An outtake from a recent photo shoot...and, no, he's not laughing...
But what really makes me question my sanity is that only a few moments later, I can fall in love with that same hot mess all over again (although most times it's not so right away). My son can go from screaming maniac yelling "leave me alone!" to giving me the most sincere hug and kiss that sends love throughout my body right down to the core of my soul, and all is well again for the moment.
I'm no expert, but I think it's a toddler's ability to feel the emotions of the present moment--overwhelming frustration or overwhelming joy--without the ability to carry over old resentments that allows them to so easily flip a switch. They're totally in the "here and now": when they're angry they totally embrace being mad, and when they're happy they're all in there, too. And I think it's from watching him that I'm learning it's okay for me to do the same.
Whether the conflict is with my job, my marriage, or my child, my ego wants so desperately to fight to hang onto all my reasons why I'm entitled to want out at that moment--all the built-up resentments, the never ending cycle of frustration. I fight tooth and nail to hang onto my agenda when my husband & I are fighting, but then I see him doing something a bit later that makes me totally swoon and I feel that love rise up and I have a choice: to hang onto the reasons I'm angry, or to shake my head at the craziness of this life and surrender to the love and embrace the fact that this is marriage--I love it sometimes, and other times I don't. And the same holds true in my life as a teacher and mom.
In this crazy stage of life as a teacher, wife, and toddler mom simultaneously--all very difficult roles that make me feel like throwing in the towel one minute, and feel lit up & inspired the next--I suppose the best solution is to just surrender and accept that I have a love/hate relationship with my life at the moment. To let go of the idea that one day I will magically "arrive" at this destination of happiness--this image I've created in my head of what it will look like one day when I'm no longer having those frustrated thoughts, and I've found the key to having my life in perfect order...
I made it to the gym everyday...
Classroom and house are caught up...
Husband and kids are smiling, well-fed, and finding clean towels readily available...
And--best of all--I'm my ideal version of me because I figured it all out.
Whether it's in regard to our families, homes, bodies, or careers, we all have that illusion in some form or another--that Ideal Self we're always striving for--and we beat ourselves up for not having figured out how to get there yet. The problem is that day will never arrive and, all those days in the meantime waiting to figure it out? Those were the days that made up our lives.
So I'm not waiting anymore. I've got to learn to simply embrace the messiness of life right now, otherwise it will just pass me by. I don't have any magic solutions for how to get there, but I think it could start by just waking up each day thankful that I get another one...thankful that I do have a job, husband, and child to frustrate me, because many people's burden to carry is NOT having those things to be frustrated with.

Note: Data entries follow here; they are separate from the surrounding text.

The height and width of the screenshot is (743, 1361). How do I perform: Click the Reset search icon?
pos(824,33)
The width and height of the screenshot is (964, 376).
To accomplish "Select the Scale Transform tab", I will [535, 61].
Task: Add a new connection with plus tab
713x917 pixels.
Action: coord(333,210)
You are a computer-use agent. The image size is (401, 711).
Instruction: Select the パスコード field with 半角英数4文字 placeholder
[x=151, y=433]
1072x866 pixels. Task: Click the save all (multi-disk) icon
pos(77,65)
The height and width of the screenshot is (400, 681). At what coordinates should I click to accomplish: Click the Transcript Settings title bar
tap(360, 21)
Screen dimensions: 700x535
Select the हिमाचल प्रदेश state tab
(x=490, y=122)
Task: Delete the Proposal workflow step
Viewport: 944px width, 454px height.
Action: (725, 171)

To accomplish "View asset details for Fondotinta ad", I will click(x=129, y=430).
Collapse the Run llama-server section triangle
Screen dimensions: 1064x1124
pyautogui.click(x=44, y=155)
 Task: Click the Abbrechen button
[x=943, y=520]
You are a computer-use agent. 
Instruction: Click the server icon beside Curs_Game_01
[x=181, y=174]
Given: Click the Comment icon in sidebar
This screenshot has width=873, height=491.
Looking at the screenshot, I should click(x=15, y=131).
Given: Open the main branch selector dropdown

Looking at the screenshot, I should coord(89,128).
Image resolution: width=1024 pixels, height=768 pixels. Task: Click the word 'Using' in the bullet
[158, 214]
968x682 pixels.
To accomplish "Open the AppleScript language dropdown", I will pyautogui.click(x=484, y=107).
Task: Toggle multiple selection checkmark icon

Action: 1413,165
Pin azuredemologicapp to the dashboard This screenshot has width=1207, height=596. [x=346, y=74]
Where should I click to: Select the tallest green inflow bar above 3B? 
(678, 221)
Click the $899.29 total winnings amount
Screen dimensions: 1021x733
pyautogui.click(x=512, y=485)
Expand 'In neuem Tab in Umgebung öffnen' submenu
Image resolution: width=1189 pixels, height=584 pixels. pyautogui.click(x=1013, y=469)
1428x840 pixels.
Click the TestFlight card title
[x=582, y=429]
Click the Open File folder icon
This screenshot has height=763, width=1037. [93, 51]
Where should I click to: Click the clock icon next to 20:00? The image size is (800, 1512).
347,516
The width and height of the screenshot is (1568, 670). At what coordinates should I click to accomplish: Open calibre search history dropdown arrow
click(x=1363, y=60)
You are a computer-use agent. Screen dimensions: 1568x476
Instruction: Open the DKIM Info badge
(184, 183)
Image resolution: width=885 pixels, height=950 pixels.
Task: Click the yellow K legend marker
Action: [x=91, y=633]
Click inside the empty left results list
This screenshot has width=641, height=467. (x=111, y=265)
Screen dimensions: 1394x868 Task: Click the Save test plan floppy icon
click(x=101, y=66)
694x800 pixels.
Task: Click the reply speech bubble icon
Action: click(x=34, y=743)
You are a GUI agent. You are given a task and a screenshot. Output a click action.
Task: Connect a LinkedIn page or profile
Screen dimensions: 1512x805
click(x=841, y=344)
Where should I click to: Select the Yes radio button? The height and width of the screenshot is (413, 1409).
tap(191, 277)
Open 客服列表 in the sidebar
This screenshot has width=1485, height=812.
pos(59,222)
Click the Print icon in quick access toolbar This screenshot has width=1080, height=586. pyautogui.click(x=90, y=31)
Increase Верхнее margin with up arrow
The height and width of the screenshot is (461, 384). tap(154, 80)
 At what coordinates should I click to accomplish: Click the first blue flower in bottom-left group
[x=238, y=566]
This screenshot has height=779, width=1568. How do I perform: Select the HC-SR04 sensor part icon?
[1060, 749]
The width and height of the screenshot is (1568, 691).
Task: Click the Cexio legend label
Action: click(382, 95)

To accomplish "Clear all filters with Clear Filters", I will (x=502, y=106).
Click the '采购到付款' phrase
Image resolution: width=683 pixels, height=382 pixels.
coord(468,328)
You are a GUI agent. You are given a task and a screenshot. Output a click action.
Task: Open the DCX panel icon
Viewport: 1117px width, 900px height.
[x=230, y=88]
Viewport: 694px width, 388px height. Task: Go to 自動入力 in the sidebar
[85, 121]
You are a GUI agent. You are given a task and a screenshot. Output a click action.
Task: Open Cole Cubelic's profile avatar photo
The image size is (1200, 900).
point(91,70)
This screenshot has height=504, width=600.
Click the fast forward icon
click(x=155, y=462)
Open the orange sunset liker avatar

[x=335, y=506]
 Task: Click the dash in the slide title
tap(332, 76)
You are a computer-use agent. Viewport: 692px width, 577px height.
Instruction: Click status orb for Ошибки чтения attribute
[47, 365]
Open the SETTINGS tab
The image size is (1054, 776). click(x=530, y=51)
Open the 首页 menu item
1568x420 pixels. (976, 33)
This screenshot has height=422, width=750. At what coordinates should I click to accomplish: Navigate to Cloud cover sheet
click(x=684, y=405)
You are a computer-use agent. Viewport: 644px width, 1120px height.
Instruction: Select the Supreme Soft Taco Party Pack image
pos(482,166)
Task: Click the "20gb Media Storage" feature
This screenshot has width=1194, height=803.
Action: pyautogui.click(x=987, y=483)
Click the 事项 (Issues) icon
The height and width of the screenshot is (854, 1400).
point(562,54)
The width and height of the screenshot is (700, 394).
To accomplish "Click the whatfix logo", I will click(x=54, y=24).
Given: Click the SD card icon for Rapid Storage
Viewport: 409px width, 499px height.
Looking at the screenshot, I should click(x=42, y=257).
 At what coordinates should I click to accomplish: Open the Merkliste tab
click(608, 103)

But, at the same time, this tape in our heads that says "shame on you, you should be thankful, not complaining" when we ARE frustrated, doesn't really serve to make our hearts feel thankful in that moment, it just serves to shame us. In those frustrated moments we WILL return to feeling thankful again, but only after we've let ourselves feel what we feel. I know in my heart that if I deny that moment, pretend the thoughts aren't there, put on a happy face, and don't shed the tears or scream in the pillow, that I will walk around like some kind of robotic Stepford wife that looks great on the outside but feels desperate on the inside, and that's not what I want. If I want to live a real and authentic life, which I do, I have to embrace both the dark and the light--to be like my toddler and fully accept whatever it is I'm feeling in that moment, because it CAN be really messy sometimes.